# Create a Derived Dataset

In this tutorial you will learn how to query a dsgrid project to produce and register a derived dataset. The tutorial uses the comstock_conus_2022_projected derived dataset from [dsgrid-project-StandardScenarios](https://github.com/dsgrid/dsgrid-project-StandardScenarios) as an example.

You can run all commands in this tutorial except the last one on NLR's HPC Kestrel cluster (the dataset is already registered).

## Steps

SSH to a login node to begin the tutorial.

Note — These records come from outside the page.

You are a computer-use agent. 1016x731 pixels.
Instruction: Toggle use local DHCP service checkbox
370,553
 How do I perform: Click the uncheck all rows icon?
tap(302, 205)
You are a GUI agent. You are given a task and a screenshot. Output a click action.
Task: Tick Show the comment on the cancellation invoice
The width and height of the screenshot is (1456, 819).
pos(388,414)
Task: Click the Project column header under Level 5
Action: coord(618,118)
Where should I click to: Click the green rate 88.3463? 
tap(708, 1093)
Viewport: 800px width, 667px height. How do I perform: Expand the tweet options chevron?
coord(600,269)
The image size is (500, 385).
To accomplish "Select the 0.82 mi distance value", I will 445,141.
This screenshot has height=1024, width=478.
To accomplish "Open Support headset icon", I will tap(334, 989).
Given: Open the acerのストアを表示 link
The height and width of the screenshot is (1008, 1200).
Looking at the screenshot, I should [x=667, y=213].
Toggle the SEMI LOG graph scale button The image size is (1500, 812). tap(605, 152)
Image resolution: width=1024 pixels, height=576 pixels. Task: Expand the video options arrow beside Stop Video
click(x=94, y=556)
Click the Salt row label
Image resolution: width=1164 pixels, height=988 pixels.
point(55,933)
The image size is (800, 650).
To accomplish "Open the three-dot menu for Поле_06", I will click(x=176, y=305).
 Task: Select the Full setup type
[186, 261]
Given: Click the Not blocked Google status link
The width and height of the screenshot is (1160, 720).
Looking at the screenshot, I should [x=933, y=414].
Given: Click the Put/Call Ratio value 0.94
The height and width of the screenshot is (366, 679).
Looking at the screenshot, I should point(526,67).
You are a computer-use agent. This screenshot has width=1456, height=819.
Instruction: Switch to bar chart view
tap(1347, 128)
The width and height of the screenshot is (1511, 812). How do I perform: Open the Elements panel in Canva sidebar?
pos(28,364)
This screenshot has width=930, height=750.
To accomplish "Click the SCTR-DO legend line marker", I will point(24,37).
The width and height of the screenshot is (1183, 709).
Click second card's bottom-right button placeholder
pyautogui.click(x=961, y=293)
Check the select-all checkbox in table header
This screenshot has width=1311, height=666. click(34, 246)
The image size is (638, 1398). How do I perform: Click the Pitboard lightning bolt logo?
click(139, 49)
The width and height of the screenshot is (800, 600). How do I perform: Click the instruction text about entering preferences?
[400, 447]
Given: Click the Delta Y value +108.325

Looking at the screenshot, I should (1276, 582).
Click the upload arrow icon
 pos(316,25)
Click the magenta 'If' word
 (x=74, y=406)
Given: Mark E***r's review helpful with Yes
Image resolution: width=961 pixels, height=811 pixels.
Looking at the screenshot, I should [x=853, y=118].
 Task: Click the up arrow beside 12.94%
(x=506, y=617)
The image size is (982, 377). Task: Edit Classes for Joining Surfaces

### Step 1: Set Up Your Spark Cluster

You will need at least four compute nodes to create this dataset in about an hour. Follow the instructions at [Run dsgrid on Kestrel](../how_tos/run_on_kestrel) if you have not already done so. The instructions now assume that you are logged in to the compute node that is running the Spark master process.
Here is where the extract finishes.